Development and Tools support - HTTP can make it easier to use existing, vast variety of tools to send, receive and debug requests (Fiddler or Charles Proxy are famous HTTP debugging tools).
Internet / Firewall Friendly - HTTP is typically used at port 80 (although in theory can be other port as well). Which makes it more suitable not only for intranet applications, where you may have more control over firewalls and ports you open.. but also for accessing those services over Internet, because port 80 is typically open on almost every machine in the world...
Co-existence of multiple services - HTTP is so widely used, that it is expected multiple applications / services on a given machine to use it.. OS typically have special support built into the OS to handle this (http.sys on Windows) and you don't have to worry about one application / service stepping on another, by accidentally using the same port (one will fail in such case). Port negotiation between client and server is typically not an issue in this case, because HTTP is expected to be at port 80.
Securing the communication channel - When it comes to securing the communication, again there is well defined way to establish the same.. i.e. HTTPS. Unlike TCP/IP based service, you don't have to invent your own scheme to encrypt the communication between client and server.
Hosting the service - In theory, there are more ways to host an HTTP service, than a TCP service, again due to HTTP web applications already being a common scenario, which web servers like IIS already cater to. Your HTTP service can take advantage of countless out of the box features which web servers like IIS already have.. Recycling, Authentication, Resource Management, Request Filtering, Caching, Dynamic Compression and Logging etc etc etc.. you get for free with HTTP services hosted on any of the mature web server products.
Interoperability Across Platforms / Technology stacks - With HTTP, it would be far easier to use a mix of any technology stack, again because the implementation of the Protocol will be typically supported on various platforms.. from Linux / Unix to Windows.. or from .Net to Java to Ruby.. You'll get benefit from existing tools and technologies present on these platforms which support HTTP.. Hence Http can be the de facto choice, if, for example, you expect server to be in .Net on Windows, but clients to be in Java on Unix.
I could go on.. This is by no means an exhaustive list, and I am sure that many others could add plenty more to this.. But hopefully this gives you a good idea for what you were looking.. One can clearly see, that this can be a very deep topic.. Based on your response and time, I may edit this answer in future.. or encourage others to update it, as they see fit.
Side note - It is interesting to note, that even though HTTP adds plenty over TCP/IP to make it a great and ubiquitous choice for application protocol.. There is always scope for more / higher level abstraction.. So much so that, there are other, newer service protocols, which are built on top of HTTP. For example - Odata. Look at OData if you are curious..
And of course, in todays world of services, the discussion will not be complete without the mention of REST.
EDIT: Another interesting side note - If you are building on Windows platform, and using .Net framework, there are frameworks like Windows Communication Foundation a.k.a. WCF, which try to provide such abstractions, that you can swap out your choice of communication protocol (Client and Server choice must still match), from HTTP to TCP to MSMQ to IPC etc, with mere configuration changes, or host same service over multiple communication protocols by creating multiple endpoints. Refer to Understanding various types of WCF bindings for high level overview and comparison of various, out of the box, options WCF provides.

__________________________________________________

### To be done
- a) Answer from the HTTP post:
(i) Which two HTTP debugging tools does it name?
(ii) What Windows component does it give as built-in support for several services sharing HTTP?
(iii) What newer service protocol built on top of HTTP does it mention?
- b) Rewrite the HTTP post from "Interoperability Across Platforms" up to and including "they see fit.", switching "Ruby" to "Python".
- c) List every web server feature that the HTTP post says IIS already has.
The records after this point are separate from the HTTP post.

### Material provided
__________________________________________________

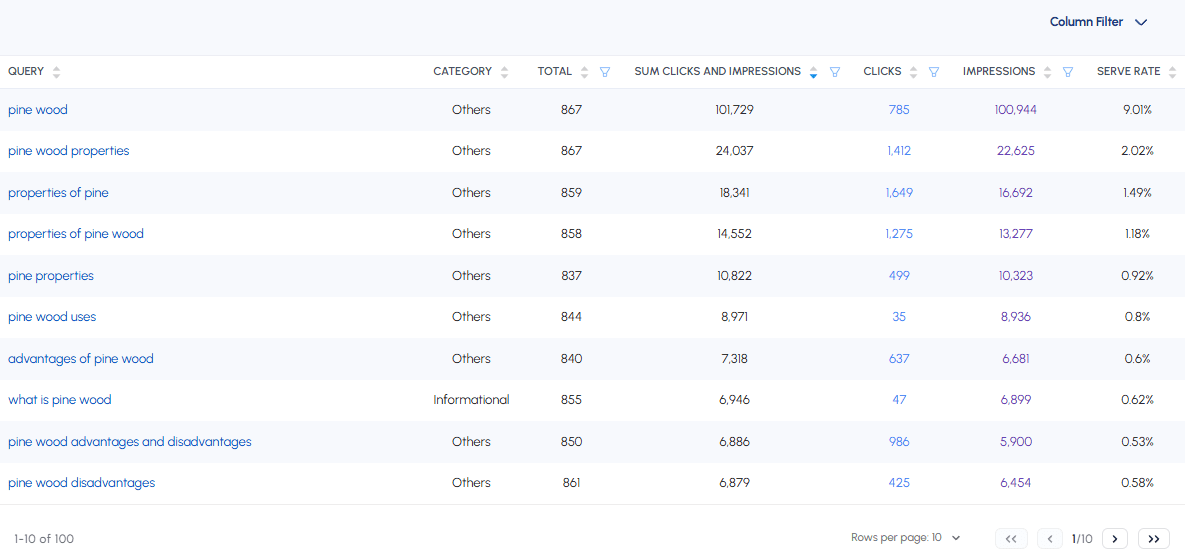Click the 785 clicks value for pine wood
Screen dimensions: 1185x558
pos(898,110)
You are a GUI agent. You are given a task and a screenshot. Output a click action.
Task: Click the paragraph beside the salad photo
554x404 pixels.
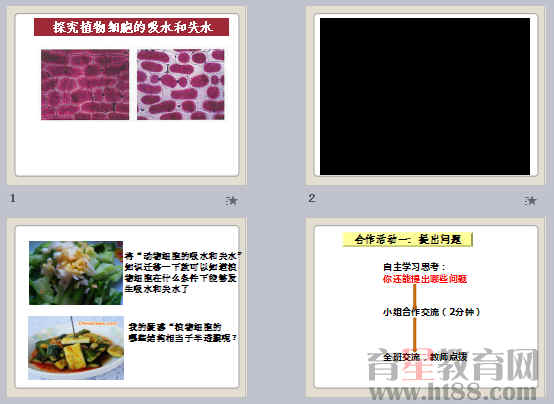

__________________________________________________

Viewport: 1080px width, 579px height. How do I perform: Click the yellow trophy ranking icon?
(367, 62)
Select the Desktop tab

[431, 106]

__________________________________________________

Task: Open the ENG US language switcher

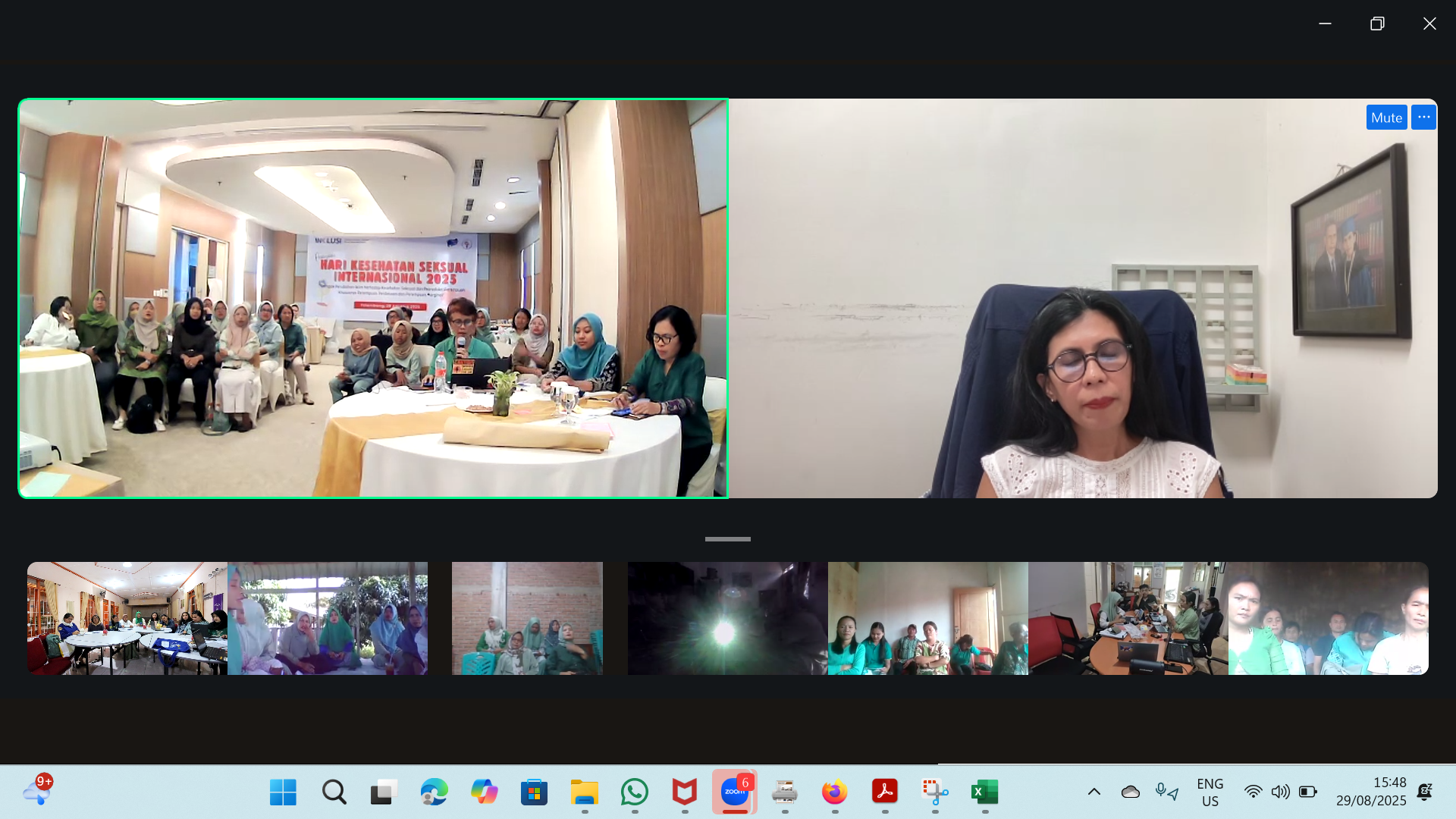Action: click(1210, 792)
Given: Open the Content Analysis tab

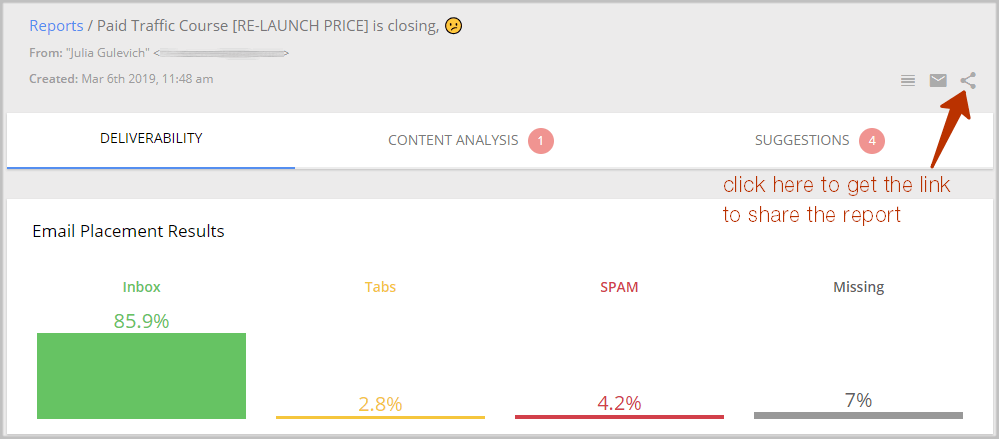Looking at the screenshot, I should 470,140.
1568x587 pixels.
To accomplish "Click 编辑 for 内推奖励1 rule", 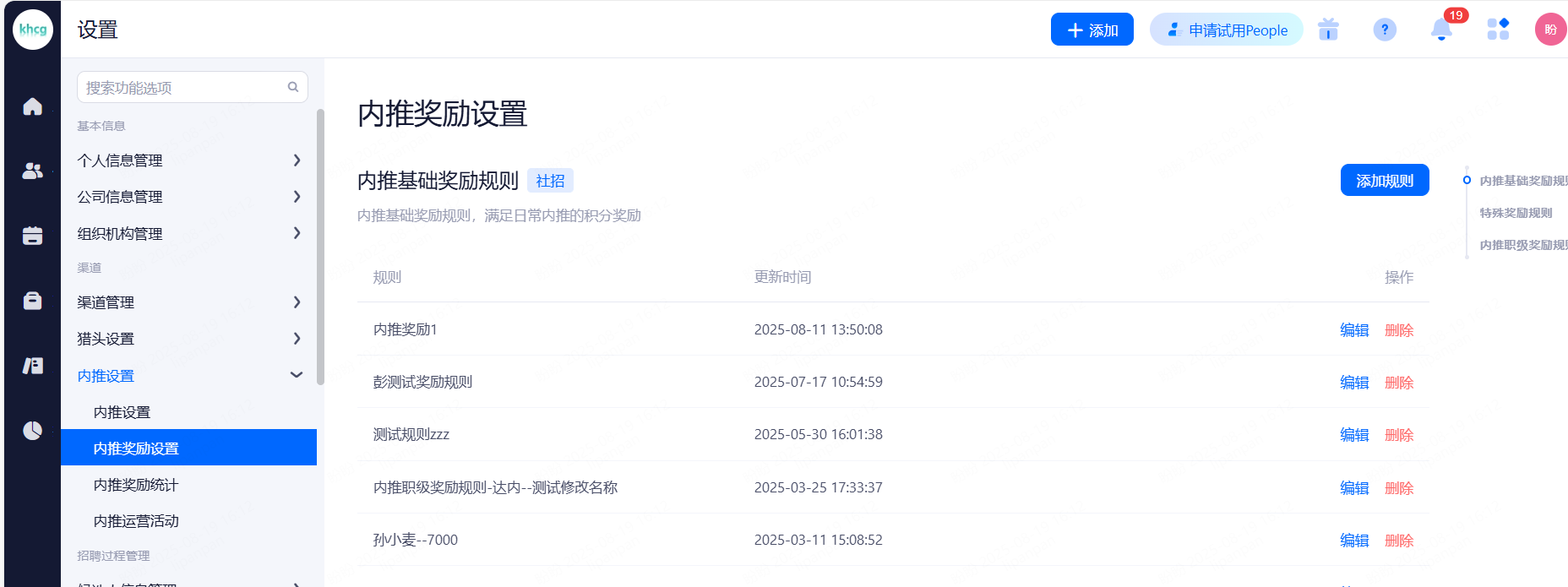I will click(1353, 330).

__________________________________________________

### Task-by-task answers
- a)
(i) Fiddler and Charles Proxy
(ii) http.sys
(iii) OData

- b)
Interoperability Across Platforms / Technology stacks - With HTTP, it would be far easier to use a mix of any technology stack, again because the implementation of the Protocol will be typically supported on various platforms.. from Linux / Unix to Windows.. or from .Net to Java to Python.. You'll get benefit from existing tools and technologies present on these platforms which support HTTP.. Hence Http can be the de facto choice, if, for example, you expect server to be in .Net on Windows, but clients to be in Java on Unix.
I could go on.. This is by no means an exhaustive list, and I am sure that many others could add plenty more to this.. But hopefully this gives you a good idea for what you were looking.. One can clearly see, that this can be a very deep topic.. Based on your response and time, I may edit this answer in future.. or encourage others to update it, as they see fit.

- c) Recycling, Authentication, Resource Management, Request Filtering, Caching, Dynamic Compression, Logging